The median duration of treatment in the zanubrutinib and ibrutinib groups was 20.2 months (range, 4.4-39.9) and 16.8 months (range, 3.5-36.2), respectively. Among patients with progressive disease without BTK mutations, the median duration of treatment was 16.8 months (range, 5.0-33.3) and 15.9 months (range, 5.9-29.4), respectively. Among patients with BTK-mutated disease at baseline, the median duration of treatment was 29.7 months (range, 18.4-34.6) and 30.8 months (range, 11.8-34.5), respectively.
Additional findings from the analysis showed that all patients with acquired BTK and/or PLCG2 mutations (n = 9) experienced disease progression during treatment per IRC and investigator assessment, except for 1 patient who received ibrutinib who was deemed to have progressive disease after treatment per investigator assessment. In patients with acquired BTK mutations, the median number of acquired mutations in the zanubrutinib and ibrutinib groups was 3 (range, 1-6) and 1 (range, 1-2), respectively. Most single-nucleotide variants in both the zanubrutinib (n = 11/14) and ibrutinib (n = 3/4) groups were at C481. Non-C481 mutations were reported in 12.4% (n = 3/24) of patients who experienced disease progression following treatment with zanubrutinib.
Notably, no clear associations between baseline driver gene mutations and BTK mutational status were reported. Most patients (n = 48/52) had disease harboring mutations in 1 of the 27 CLL driver genes at baseline. Most patients (61.5%) had disease harboring at least 2 driver gene mutations; the median number of mutations in these patients was 3 (range, 1-5). The median number of driver mutations among patients who developed BTK mutations and those who retained wild-type BTK at disease progression was 2 in both cases.

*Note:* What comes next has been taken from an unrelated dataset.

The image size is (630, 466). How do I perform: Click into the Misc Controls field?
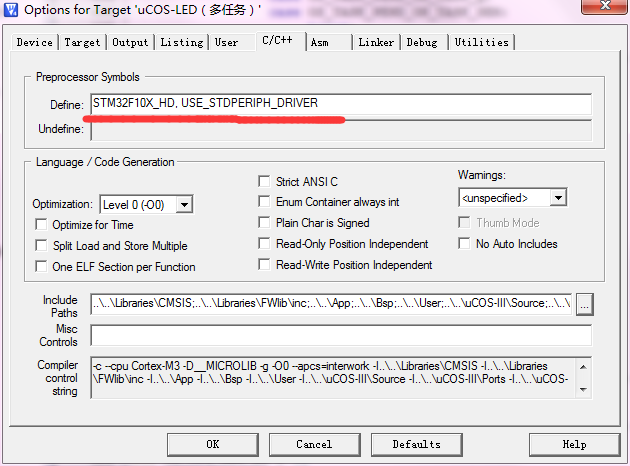340,335
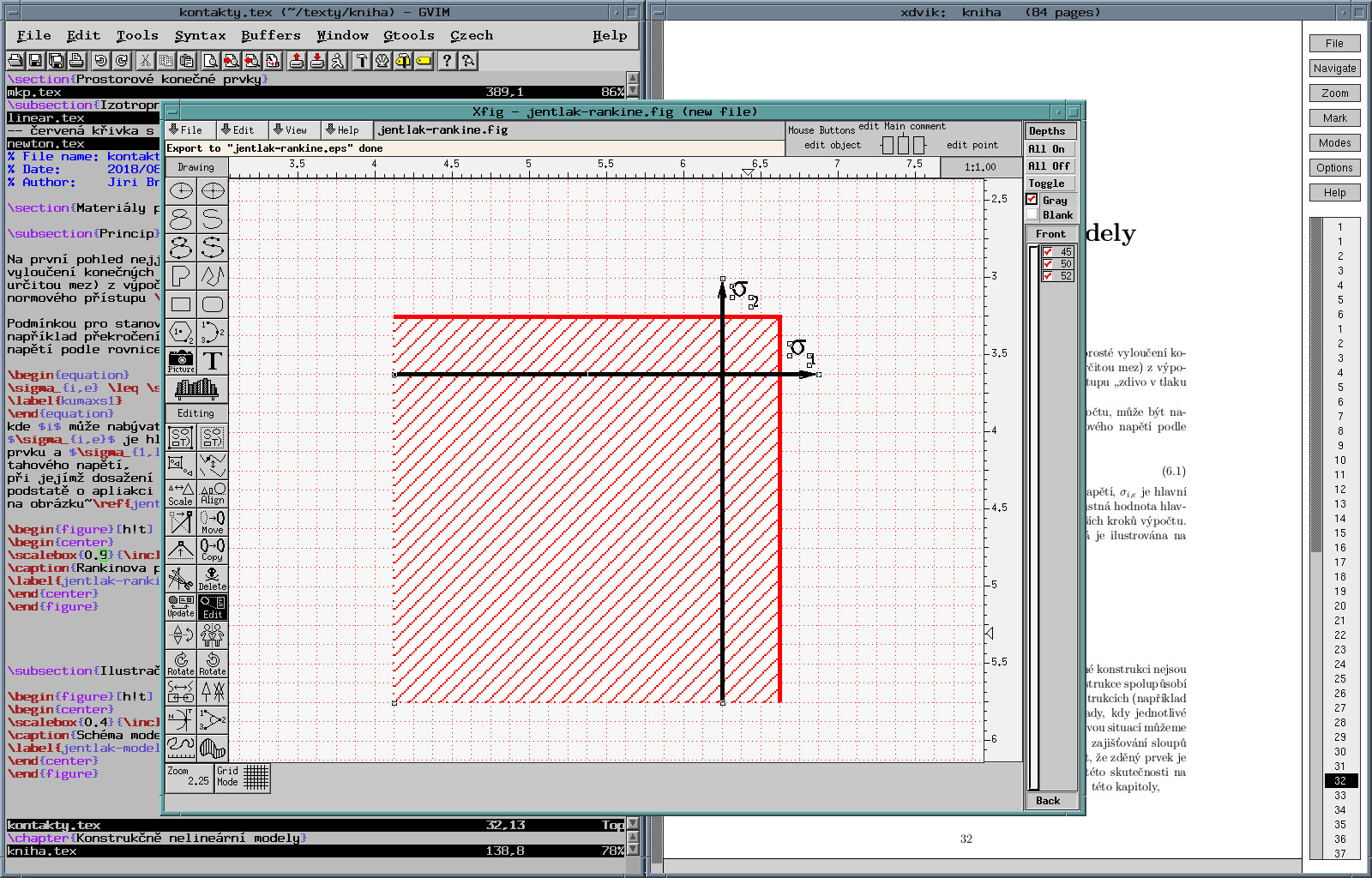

“These data suggest that salvage therapy with noncovalent BTK inhibitors, including pirtobrutinib [Jaypirca] or BTK-targeted protein degraders that have in vitro activity against several non-C481 mutations, should remain viable treatment options after zanubrutinib or ibrutinib treatment, although clinical studies will be required to demonstrate the efficacy of these agents in this population,” the study authors wrote in their conclusion.